Bawden's goal is to get clients excited about a concept that many people still associate with infirmity. “I emphasize that these features don't look bad and can be stylishly accomplished,” he says, adding that walking clients through the house has a lot more punch than just discussing aging in place in the abstract.
Bawden was a driving force behind the CAPS (Certified Aging-in-Place Specialist) certification and was one of the first remodelers to receive it. Sponsored by the National Association of Home Builders' Remodelors Council and AARP, the CAPS program has graduated more than 1,100 remodelers since 2001. Bawden notes that public awareness of the aging-in-place “movement” is increasing as remodelers educate clients about their options for remaining relatively independent in their own homes. At the same time, manufacturers are launching a new generation of accessible products that are both functional and attractive.

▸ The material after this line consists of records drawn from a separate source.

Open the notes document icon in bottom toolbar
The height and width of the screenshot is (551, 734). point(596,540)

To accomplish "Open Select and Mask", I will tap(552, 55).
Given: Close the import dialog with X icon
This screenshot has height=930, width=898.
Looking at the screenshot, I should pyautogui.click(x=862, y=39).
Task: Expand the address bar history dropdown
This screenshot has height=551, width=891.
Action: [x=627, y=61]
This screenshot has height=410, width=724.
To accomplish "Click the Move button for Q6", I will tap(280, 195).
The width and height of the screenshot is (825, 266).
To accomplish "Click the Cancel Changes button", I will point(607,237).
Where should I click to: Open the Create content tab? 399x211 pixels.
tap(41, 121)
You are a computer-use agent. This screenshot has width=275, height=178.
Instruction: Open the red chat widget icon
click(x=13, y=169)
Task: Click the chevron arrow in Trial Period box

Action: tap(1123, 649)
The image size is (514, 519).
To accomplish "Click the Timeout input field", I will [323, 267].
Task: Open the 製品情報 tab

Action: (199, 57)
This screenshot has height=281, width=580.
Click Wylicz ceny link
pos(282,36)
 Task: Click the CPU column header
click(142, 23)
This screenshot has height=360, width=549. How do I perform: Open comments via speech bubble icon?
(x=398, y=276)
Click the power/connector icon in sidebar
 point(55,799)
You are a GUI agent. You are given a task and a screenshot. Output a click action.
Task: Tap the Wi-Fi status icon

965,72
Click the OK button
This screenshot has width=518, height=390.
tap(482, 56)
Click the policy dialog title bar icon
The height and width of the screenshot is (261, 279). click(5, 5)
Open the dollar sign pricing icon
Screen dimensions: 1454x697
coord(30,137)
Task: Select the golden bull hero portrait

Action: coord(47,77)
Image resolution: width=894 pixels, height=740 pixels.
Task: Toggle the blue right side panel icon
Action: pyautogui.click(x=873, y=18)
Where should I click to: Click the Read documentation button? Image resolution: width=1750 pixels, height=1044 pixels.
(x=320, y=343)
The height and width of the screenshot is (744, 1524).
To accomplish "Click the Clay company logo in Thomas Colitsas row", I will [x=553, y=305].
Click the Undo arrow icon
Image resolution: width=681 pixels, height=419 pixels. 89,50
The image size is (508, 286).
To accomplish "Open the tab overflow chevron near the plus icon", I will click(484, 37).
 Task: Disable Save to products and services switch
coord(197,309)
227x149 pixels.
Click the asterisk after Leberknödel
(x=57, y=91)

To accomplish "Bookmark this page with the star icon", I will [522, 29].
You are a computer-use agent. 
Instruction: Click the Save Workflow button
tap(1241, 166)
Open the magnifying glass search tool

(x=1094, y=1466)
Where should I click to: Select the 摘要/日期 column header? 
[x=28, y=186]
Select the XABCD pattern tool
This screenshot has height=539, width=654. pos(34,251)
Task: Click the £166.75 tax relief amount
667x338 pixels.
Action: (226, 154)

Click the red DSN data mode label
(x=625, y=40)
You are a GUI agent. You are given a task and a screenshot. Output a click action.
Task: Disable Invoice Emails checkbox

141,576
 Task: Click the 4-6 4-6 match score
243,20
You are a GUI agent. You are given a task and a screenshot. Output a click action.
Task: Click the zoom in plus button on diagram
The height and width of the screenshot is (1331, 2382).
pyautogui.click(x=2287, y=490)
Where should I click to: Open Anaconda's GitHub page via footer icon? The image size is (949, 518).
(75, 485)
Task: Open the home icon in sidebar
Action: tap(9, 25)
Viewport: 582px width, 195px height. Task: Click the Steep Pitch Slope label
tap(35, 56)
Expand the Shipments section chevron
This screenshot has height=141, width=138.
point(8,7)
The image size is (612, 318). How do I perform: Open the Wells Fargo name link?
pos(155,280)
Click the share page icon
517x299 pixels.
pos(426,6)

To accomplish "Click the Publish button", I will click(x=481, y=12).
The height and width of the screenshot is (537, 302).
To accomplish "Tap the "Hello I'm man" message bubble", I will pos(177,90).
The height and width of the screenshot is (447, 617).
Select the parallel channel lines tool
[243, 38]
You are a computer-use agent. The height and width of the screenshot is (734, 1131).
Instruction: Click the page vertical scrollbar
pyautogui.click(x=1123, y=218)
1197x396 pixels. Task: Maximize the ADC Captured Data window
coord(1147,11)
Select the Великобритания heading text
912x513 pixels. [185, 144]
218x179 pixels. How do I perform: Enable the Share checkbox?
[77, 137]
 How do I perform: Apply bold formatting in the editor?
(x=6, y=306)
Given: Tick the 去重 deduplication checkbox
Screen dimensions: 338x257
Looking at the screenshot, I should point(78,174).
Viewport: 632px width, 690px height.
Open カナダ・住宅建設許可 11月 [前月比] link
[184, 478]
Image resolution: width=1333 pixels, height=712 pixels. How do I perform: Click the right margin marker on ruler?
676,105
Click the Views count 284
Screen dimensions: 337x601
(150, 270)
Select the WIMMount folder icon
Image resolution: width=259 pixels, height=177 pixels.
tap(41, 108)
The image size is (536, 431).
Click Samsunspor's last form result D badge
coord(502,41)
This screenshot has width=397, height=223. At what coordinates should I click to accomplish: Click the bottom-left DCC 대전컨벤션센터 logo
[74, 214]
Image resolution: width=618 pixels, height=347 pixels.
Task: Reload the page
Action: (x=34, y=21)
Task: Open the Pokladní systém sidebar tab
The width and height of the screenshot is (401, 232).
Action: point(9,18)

“Once you get people thinking about how these modifications can make their life easier and more comfortable, they start to get excited,” Bawden says. “There's also the warm-and-fuzzy angle of doing this work. It's very personally rewarding, and the adult children are happier — they feel you're doing something good for mom and dad.”
Still, “there's a lot of denial” about the challenges associated with aging, notes Bawden, who is also an estate attorney. “I talk about CAPS with every client, whether they're 33 or 83,” he says. He avoids words such as “aging” and “senior,” and prefers instead to use “storytelling” to discuss aging-in-place in the context of his clients' elderly parents. He explains that by doing modifications now, they won't have to scramble later, should illness or injury strike.
Bawden sometimes even brings in an occupational therapist to recommend specific modifications for clients who already have a serious illness or disability. This can vastly improve the client's quality of life, and “from a marketing standpoint, it looks like you're offering that much more,” he says.